**Work instruction**:
Exactly repeat all the records below, omitting the images they hold.

[Records excerpted from a collection]
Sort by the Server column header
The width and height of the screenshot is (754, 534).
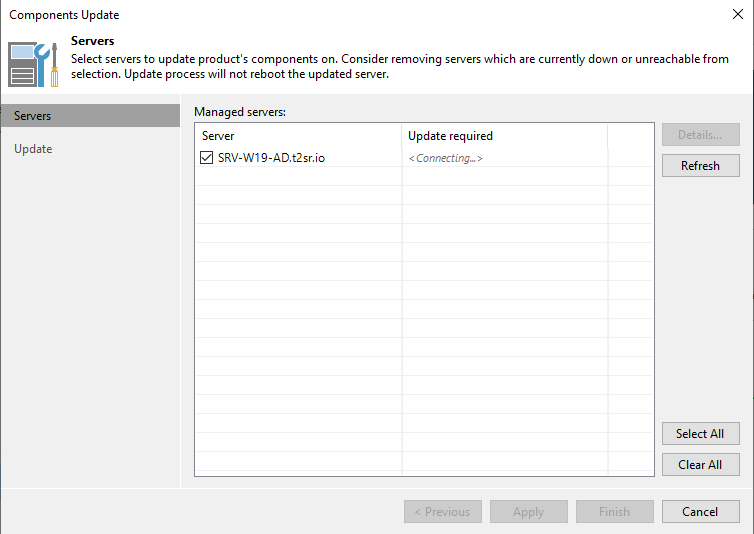(299, 136)
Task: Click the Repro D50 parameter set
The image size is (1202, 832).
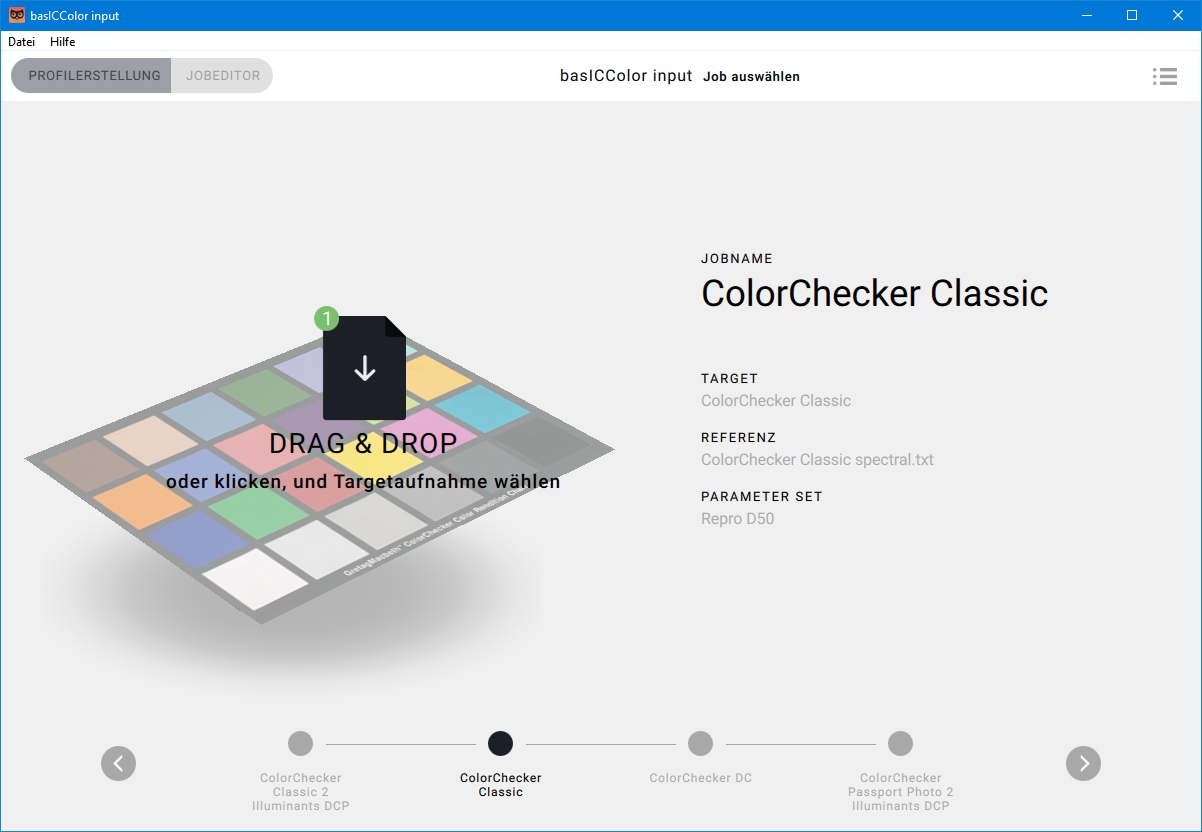Action: point(737,519)
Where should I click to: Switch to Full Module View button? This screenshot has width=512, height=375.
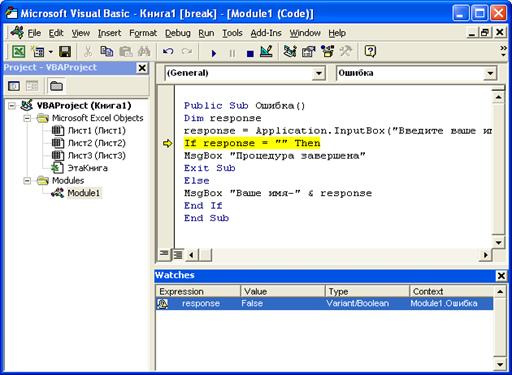point(178,255)
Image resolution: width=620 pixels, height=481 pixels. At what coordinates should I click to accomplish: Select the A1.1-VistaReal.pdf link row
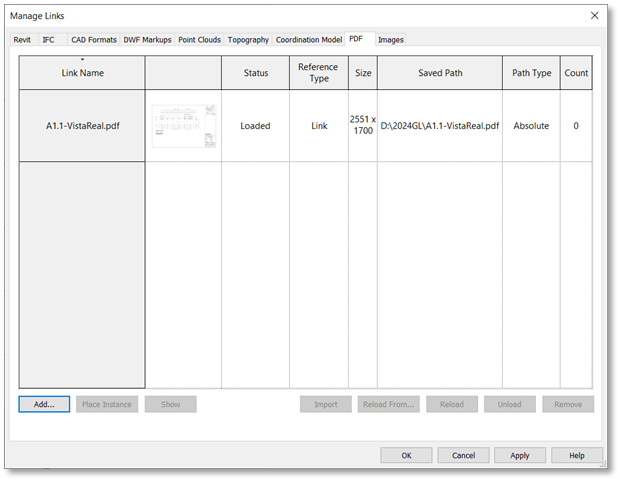(x=82, y=127)
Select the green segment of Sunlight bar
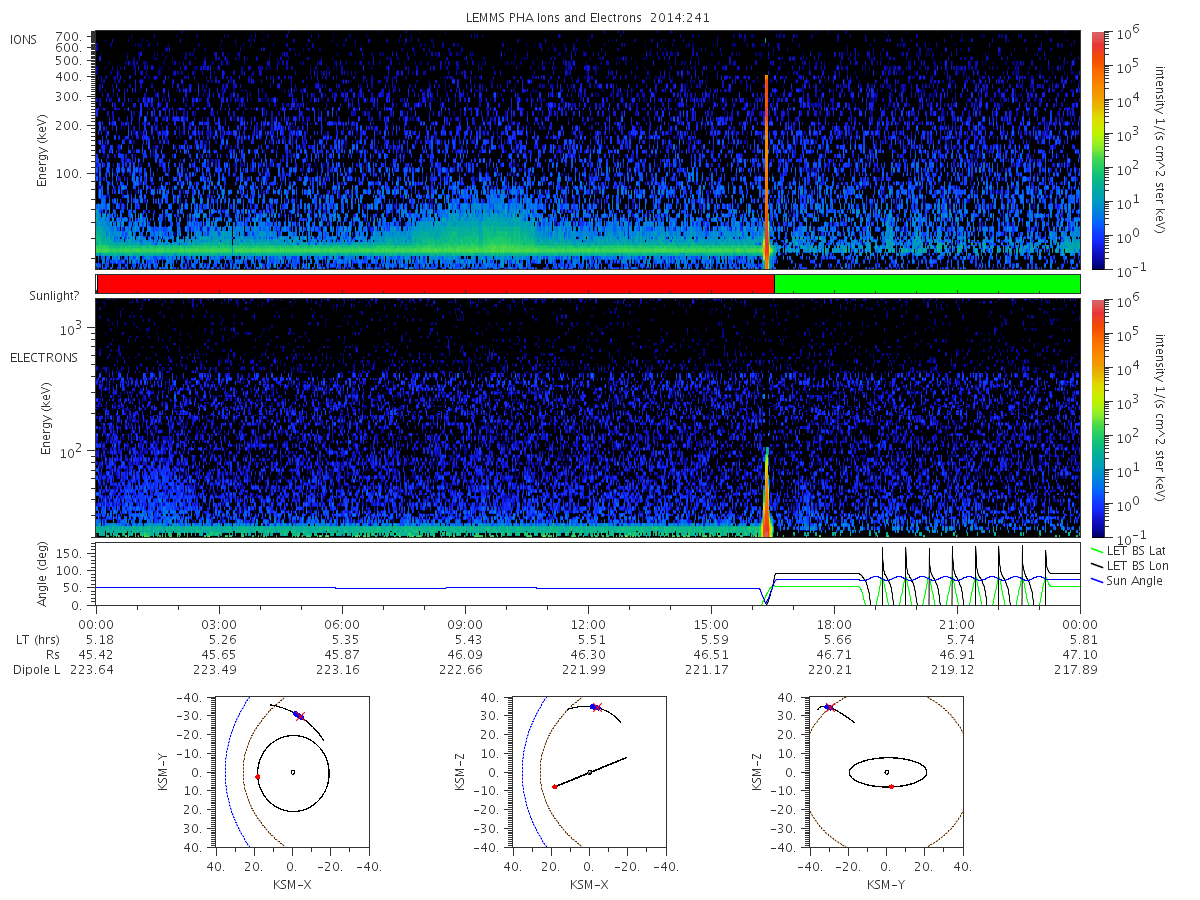This screenshot has height=900, width=1200. pos(927,284)
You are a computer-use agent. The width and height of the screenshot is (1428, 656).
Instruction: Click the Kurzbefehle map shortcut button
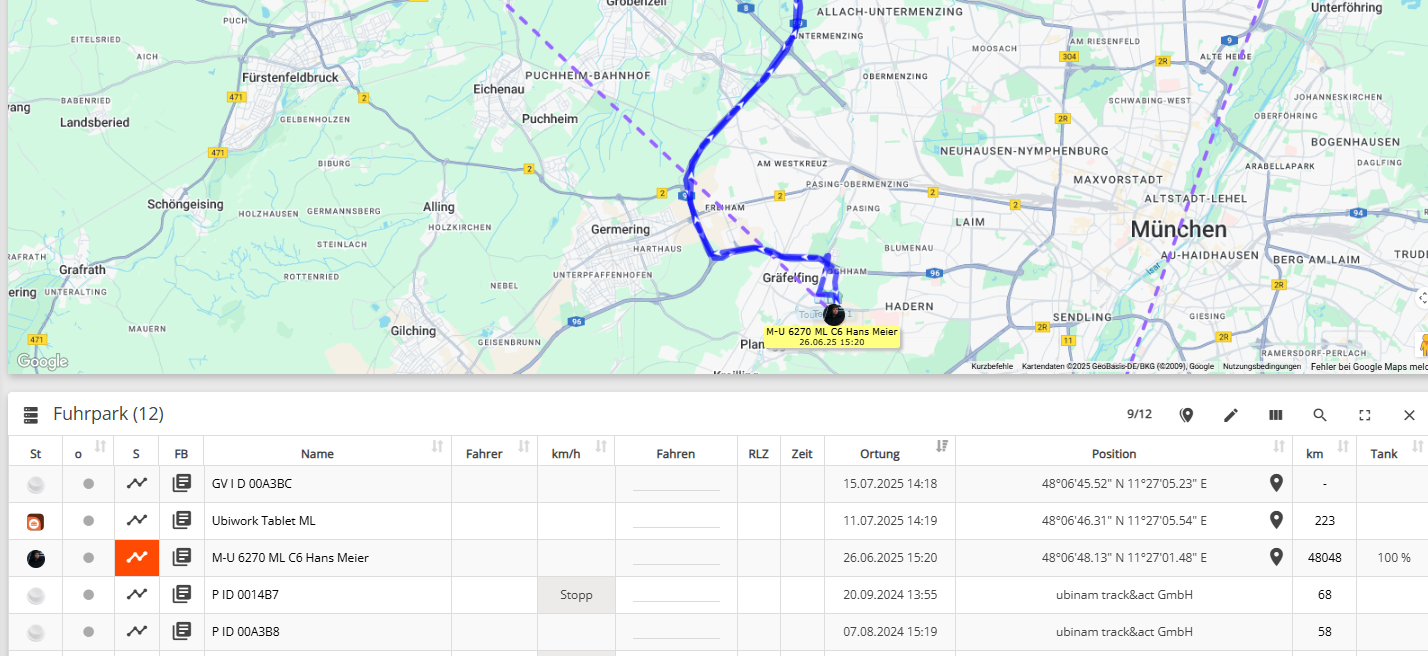tap(991, 367)
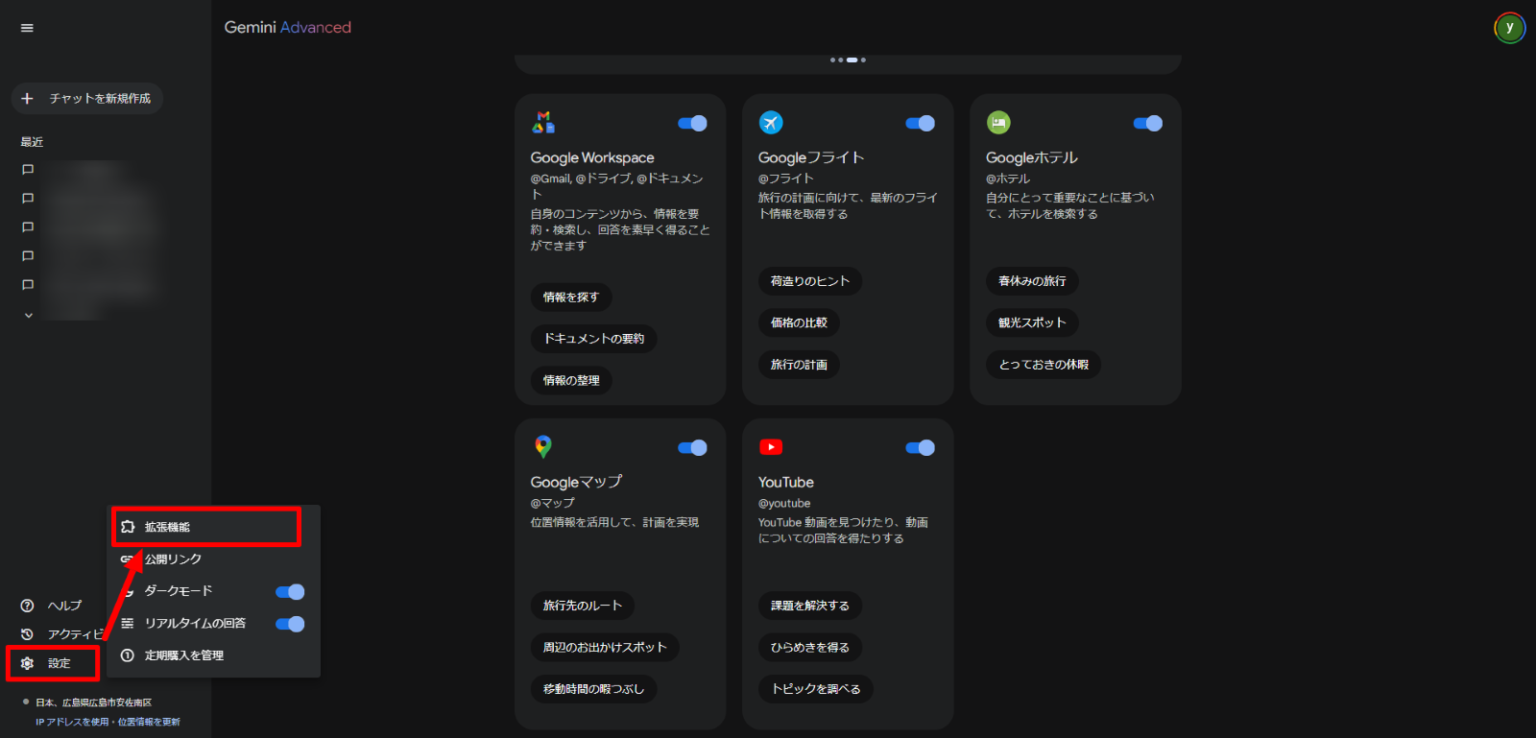This screenshot has width=1536, height=738.
Task: Toggle ダークモード off
Action: (x=289, y=591)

**Task result**:
Sort by the Server column header
The width and height of the screenshot is (754, 534).
(299, 136)
Task: Click the Repro D50 parameter set
The image size is (1202, 832).
Action: point(737,519)
Where should I click to: Switch to Full Module View button? This screenshot has width=512, height=375.
point(178,255)
Image resolution: width=620 pixels, height=481 pixels. At what coordinates should I click to accomplish: Select the A1.1-VistaReal.pdf link row
(x=82, y=127)
Select the green segment of Sunlight bar
This screenshot has height=900, width=1200. pos(927,284)
You are a computer-use agent. The width and height of the screenshot is (1428, 656).
Instruction: Click the Kurzbefehle map shortcut button
tap(991, 367)
This screenshot has width=1536, height=738.
Task: Toggle ダークモード off
Action: (x=289, y=591)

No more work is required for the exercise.